Cramér-Rao bound and the Gauss-Markov theorem

The Gauss-Markov theorem states that in a linear model \(y = X\beta + \epsilon\), where \(E[\epsilon] = 0\), and \(Var[\epsilon] = \sigma^2I\), the ordinary least square estimator \(\hat{\beta} = (X^TX)^{-1} X^T y\) has the smallest variance among all the linear unbiased estimators.

You can find the proof of the Gauss-Markov theorem on Wikipedia. Today when reading about the Cramér-Rao bound, I find that a stronger argument can be made about \(\hat{\beta}\) if we further assume \(\epsilon \sim \mathcal{N}(0, \sigma^2I)\), in which case \(\hat{\beta}\) is the minimum variance estimator among all unbiased estimators of \(\beta\).

The Cramér-Rao bound states that the variance of any unbiased estimator of a parameter \(\theta\) is bounded below by \(I(\theta)^{-1}\), the inverse of its Fisher information matrix.

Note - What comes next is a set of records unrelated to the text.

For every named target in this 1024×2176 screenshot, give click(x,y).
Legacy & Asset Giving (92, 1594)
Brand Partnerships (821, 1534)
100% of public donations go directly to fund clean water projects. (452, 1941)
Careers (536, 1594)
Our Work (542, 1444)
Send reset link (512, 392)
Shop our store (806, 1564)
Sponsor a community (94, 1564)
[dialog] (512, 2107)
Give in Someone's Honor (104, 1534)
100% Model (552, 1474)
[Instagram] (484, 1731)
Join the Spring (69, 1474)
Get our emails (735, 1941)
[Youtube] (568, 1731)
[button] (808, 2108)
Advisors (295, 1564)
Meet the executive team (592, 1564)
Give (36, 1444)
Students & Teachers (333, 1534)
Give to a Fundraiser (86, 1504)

Under the Gaussian noise assmuption, \(y \sim \mathcal{N}(X\beta, \sigma^2I)\), and Fisher information matrix of \(\beta\) for the linear model is \begin{equation} I(\beta) = - E\left[\frac{\partial^2 \log f(y;\beta)}{\partial\beta^2}\right] = \frac{X^TX}{\sigma^2}, \end{equation}

where \(f(y;\beta)\) is the pdf of \(y\). Note that \(Var(\hat{\beta}) = (X^TX)^{-1}\sigma^2 = I(\beta)^{-1}\), therefore the ordinary least square estimator \(\hat{\beta}\) attains this lower bound. Since an minimum variance unbiased estimator is essentially unique, \(\hat{\beta}\) is also the only one with this variance.